Traditional Chinese folk religion 

Son preference in rural China has some affect by traditional Chinese folk religion. Such folk religion may overlap with an individual's belief in Buddhism, Taoism, Confucianism, or other traditional Chinese religions. It is widely known that the majority of Chinese hold Confucianism as their core value religion in ancient China; patriarchy is a part of value included by Confucianism. In general, the preference of son basically is strongly command in country which holds Confucianism. Confucianism brings a heavy burden on Chinese women. In Chinese traditional Confucian families, husband and other family members have more status than wives. Chinese wives paramount responsibility is to look after and serve the household, including to do all the housework. Furthermore, ancestor worship is underlined by Chinese folk religion as well. Besides, Chinese ancestor worship emphasizes the filial piety. One of the filial method is to continue the family line in China. Passing on the genealogy is one of the method to continue the family. However, in Chinese old generation concepts, family’s genealogy will be interrupted if they do not have sons. Moreover, the inability to bear a son can become a potential factor for divorce for some couples.

Consequences 
The sex ratio of birth (SRB) is defined as the ratio of the new born male infants to every 100 girls. It is demonstrated that China has always reported high SRBs during the past decades because of the effect of preference to sons, and there would possibly be a lack of women in the whole society of China for next 20 years, as a shortage of women was estimated to be faced.
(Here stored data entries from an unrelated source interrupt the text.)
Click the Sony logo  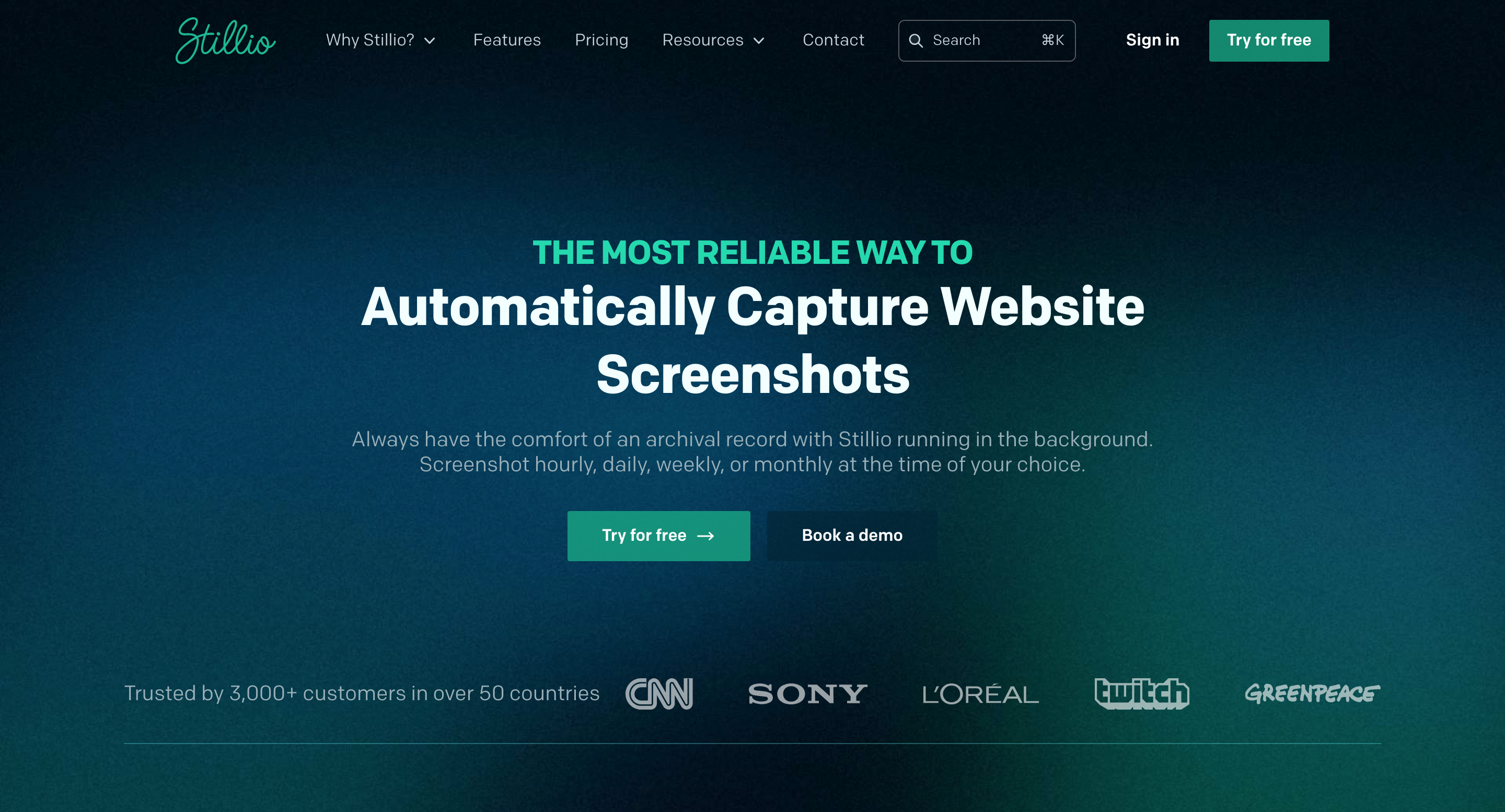click(807, 694)
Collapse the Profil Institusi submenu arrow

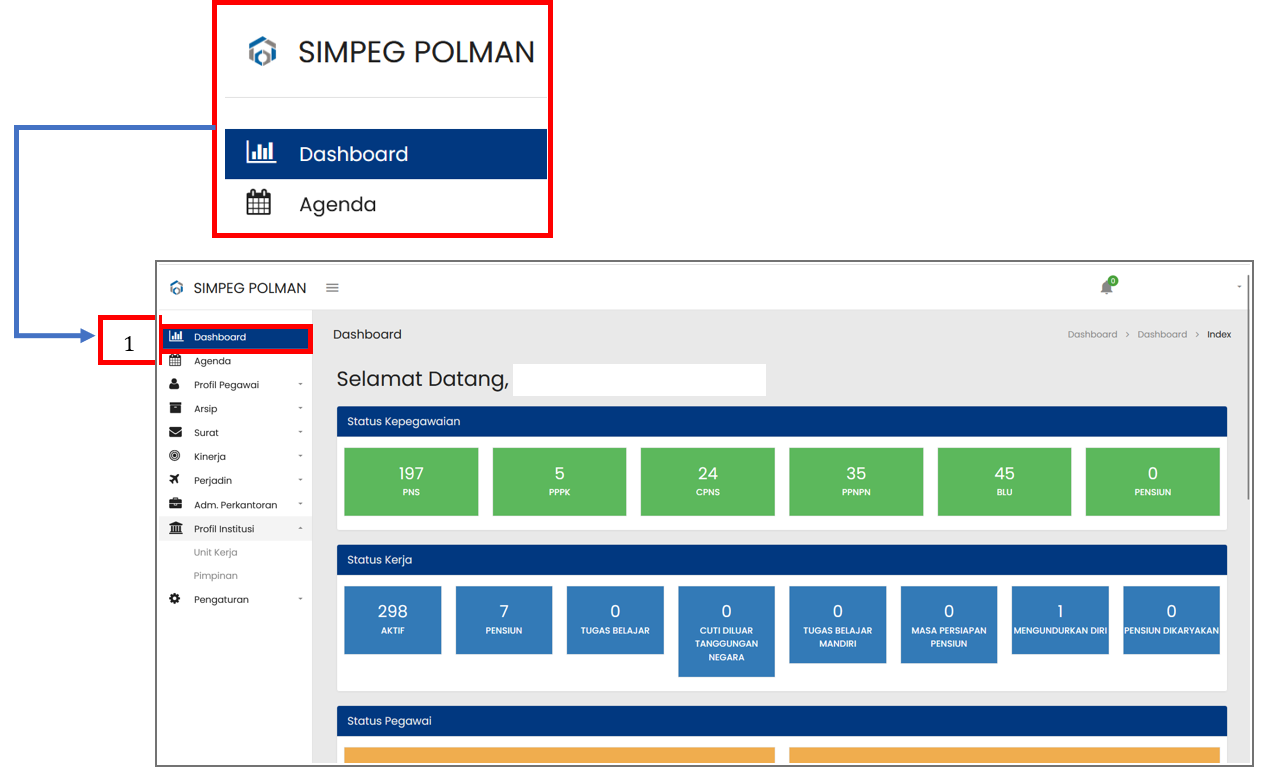click(300, 529)
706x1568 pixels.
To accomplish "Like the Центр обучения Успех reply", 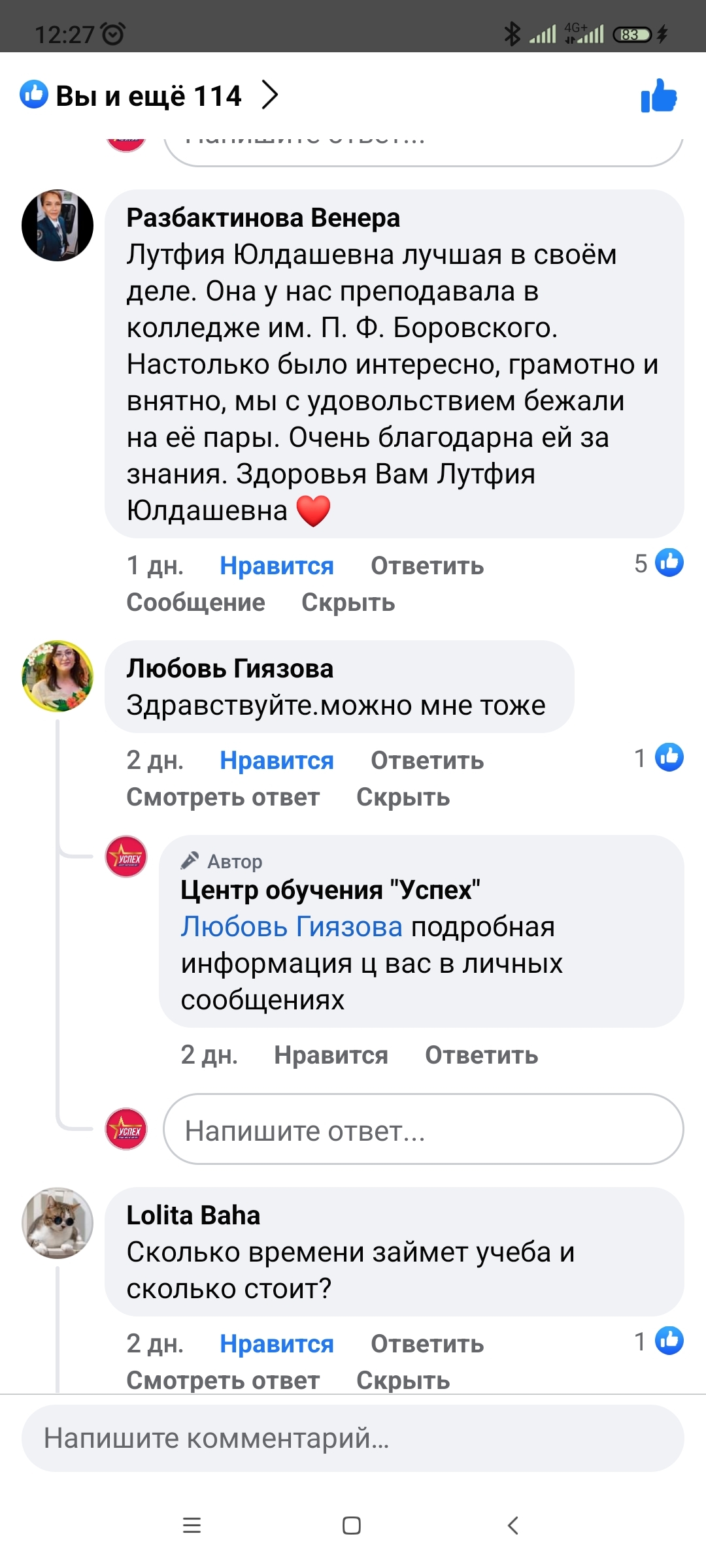I will 331,1055.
Interestingly, people in China who are unable to be married or single for a long time are generally called 'guang gun (single)', meaning 'bare branches'. According to the reality of male excess female, majority of consequences can be assumed. Firstly, the sexual frustration and psychosocial vulnerability may come together to these males and let them become violent and aggressive. To be clear, the reason is that they can’t through achieve marriage and bear a child to meet the Chinese traditional expectations. Although it just a consumption, this prediction has a good empirical to support: the cross-culture evidences illustrate that majority of criminal planner and murderers were low status and unmarried males. They may turn to anti-social organizations, threatening social stability and security, since they do not behave in current social order. Therefore, male surplus is a trepidation issues which should be concerned. Nevertheless, the evidence is not strong enough to proof the prediction that they are prone on crime though majority of the unmated males are easy to tend to become depression. Furthermore, excess male has stimulate the phonograph industry as well. Majority of data illustrate that the sex industry is experiencing expansionary in current decades. However, the consequence of increasing the sex workers as increasing sex ratio can’t be proved. According to some research, the main reason for increasing the sex workers in China can be related to Chinese domestic socioeconomic inequality.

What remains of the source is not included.